There are two different forms of second degree heart block called Mobitz type I (Wenckebach after the person who first described it) and Mobitz type II. In both forms of second degree AV block, the electrical impulse is delayed by the AV node and occasionally, the impulse is blocked completely with the result being the ventricles do not contract, and therefore no blood is pumped through the body. The difference between the two forms of block is that in Mobitz type I, the PR interval progressively lengthens until an impulse is blocked. In Mobitz type II, the PR interval is prolonged but constant with an occasional impulse being blocked. Of the two forms, Mobitz type II is generally considered more serious because it is more likely to progress to high degree or 3rd (complete) degree block which are described below. Patients with second degree block will frequently complain of palpitations or skipped beats or may feel lightheaded or dizzy. They may occasionally experience near syncope or syncope (passing out).

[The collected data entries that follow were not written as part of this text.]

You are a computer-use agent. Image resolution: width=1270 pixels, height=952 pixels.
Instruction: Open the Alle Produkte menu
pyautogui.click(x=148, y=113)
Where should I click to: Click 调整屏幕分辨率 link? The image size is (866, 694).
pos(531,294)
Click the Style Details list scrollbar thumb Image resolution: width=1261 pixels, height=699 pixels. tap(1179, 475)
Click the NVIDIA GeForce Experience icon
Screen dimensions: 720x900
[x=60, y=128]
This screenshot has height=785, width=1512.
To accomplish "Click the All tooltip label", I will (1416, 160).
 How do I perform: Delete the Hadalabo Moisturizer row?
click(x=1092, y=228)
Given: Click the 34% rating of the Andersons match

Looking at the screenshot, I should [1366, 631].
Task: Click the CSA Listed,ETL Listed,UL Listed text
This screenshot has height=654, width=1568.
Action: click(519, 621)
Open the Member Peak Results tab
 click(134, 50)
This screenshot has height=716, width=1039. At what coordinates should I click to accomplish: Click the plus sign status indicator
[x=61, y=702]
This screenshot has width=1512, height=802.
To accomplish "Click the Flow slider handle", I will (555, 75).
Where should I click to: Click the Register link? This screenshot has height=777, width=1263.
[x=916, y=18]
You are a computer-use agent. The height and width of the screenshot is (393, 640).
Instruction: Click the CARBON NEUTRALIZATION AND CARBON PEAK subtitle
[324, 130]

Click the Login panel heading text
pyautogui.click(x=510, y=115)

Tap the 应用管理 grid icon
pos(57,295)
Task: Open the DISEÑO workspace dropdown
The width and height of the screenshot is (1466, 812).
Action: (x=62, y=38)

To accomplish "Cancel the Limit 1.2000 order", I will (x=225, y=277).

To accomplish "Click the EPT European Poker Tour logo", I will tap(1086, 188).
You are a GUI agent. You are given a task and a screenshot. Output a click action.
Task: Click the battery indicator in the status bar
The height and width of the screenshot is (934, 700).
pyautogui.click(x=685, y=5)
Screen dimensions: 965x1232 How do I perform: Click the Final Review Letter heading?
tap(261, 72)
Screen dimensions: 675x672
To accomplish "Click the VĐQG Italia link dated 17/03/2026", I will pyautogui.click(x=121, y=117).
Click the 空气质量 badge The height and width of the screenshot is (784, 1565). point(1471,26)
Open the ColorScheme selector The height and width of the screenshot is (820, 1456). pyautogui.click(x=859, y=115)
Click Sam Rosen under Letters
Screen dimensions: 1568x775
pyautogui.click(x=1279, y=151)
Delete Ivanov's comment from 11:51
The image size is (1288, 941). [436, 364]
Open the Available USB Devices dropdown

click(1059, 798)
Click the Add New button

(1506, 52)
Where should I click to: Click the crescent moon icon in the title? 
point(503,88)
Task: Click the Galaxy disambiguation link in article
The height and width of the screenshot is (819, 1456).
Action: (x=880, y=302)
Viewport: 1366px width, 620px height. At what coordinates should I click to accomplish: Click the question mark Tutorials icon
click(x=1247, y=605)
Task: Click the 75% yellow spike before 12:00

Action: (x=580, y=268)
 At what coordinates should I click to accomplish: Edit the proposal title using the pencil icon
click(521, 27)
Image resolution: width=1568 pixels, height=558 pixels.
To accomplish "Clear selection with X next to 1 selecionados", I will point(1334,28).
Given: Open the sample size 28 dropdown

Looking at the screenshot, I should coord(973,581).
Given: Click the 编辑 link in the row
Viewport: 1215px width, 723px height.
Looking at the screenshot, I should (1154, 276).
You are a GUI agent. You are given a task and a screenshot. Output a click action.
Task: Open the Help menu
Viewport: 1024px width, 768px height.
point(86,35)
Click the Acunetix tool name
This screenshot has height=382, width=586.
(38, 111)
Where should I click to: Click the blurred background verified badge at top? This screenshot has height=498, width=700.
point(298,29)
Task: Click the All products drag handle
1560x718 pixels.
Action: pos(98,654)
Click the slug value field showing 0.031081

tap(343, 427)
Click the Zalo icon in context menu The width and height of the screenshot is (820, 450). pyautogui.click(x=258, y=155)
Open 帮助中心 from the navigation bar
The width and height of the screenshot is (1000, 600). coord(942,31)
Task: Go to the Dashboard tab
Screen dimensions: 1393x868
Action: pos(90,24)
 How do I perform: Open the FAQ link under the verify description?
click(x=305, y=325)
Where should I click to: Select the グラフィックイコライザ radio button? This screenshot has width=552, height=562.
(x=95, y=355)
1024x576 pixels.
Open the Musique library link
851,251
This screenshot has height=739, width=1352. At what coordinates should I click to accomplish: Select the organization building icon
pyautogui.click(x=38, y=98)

The above EKG shows an example of Mobitz type I. The distinguishing characteristic is that the PR interval progressively lengthens from .20 to .30 seconds until one of the P waves is not conducted to the ventricles. This causes the heart to in effect, skip or drop a beat. The arrows point to the dropped beats when the P waves were not conducted to the ventricles. Treatment is often not indicated with Mobitz type I.
The above EKG shows an example of Mobitz type II. The distinguishing characteristic is that the PR interval for conducted beats is .18 seconds, but some of the P waves are not conducted to the ventricles. In the above example, the arrows point to the P waves that were not conducted to the ventricles. Treatment is generally indicated with this rhythm and may consist of medications or an implantable pacemaker.